アメリカとサウジ、記者失踪巡り交錯する利害と思惑
米トランプ大統領はポンペオ国務長官をサウジに派遣、ムハンマド皇太子と会談した。Leah Millis-REUTERS
米国とサウジアラビアは過去70年にわたり、相互に依存する関係にあった。サウジは原油を輸出し、米国は地域の安定を提供。原油価格やイラン包囲網、テロ封じ込め、シリアやイエメン内戦への対策、米国向けの投資からパレスチナ紛争まで、この2国は時に協力し合い、時には対立する関係にあった。

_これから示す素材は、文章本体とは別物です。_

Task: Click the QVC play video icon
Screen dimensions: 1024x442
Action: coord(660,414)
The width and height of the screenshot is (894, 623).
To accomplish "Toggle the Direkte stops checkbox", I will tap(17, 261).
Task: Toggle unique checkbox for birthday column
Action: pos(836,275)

だが、10月2日にサウジ人記者ジャマル・カショギ氏がトルコ・イスタンブールの総領事館で消息を絶ってから、米国とサウジの間で緊張が高まっている。
トルコはカショギ氏が殺されたと主張し、サウジ側は否定しているが、一部報道では尋問中に誤って死亡したとの説明を準備していると伝えられた。
両国間の関係変化による影響やリスクをまとめた。
●原油
サウジアラビアは世界最大の原油輸出国であり、供給量を調整して価格を上下できる能力がある。通常は将来の価格に影響を与えず、現状の原油収入が最大限になるような水準に調整している。サウジにとって原油収入は国家予算や、非石油部門の発展を後押しするための政府系ファンド「パブリック・インベストメント・ファンド(PIF)」の財源を賄うためにも原油収入は必要だ。
一方で米国も、国内でシェールオイルの生産が拡大するにつれ、輸入原油への依存度が下がっている。
ただ、もしサウジが原油輸出を減らし、原油価格が上昇するような状況になれば、米国の経済成長にとっては重しとなり、2020年の次期大統領選で再選を目指すトランプ大統領にとっては逆風となりそうだ。
また、原油価格が上昇すれば、米国の思惑とは反対に、イランにとって原油収入が増えることになり、米国のイラン対策の足を引っ張ることにもなりそうだ。
●武器輸出
トランプ大統領はカショギ氏失踪を巡り、サウジに強硬姿勢で臨むかで苦慮している。大統領は13日、カショギ氏が総領事館内で殺害されたことが確認されれば、サウジに「厳しい処罰」を科すと述べた。ただ、米国からサウジ向け武器輸出を止めるのは、米国の雇用が失われ、ロシアと中国の企業に恩恵をもたらすだけだとして慎重な姿勢を示した。
一方、共和党のリンゼー・グラム上院議員は、フォックス・ニュースに対し「サウジに制裁を加える」と述べ、さらにフォックス・ニュース・ラジオのインタビューでは「(サウジのムハンマド皇太子が権力の座にある限り)武器輸出を停止する」と述べた。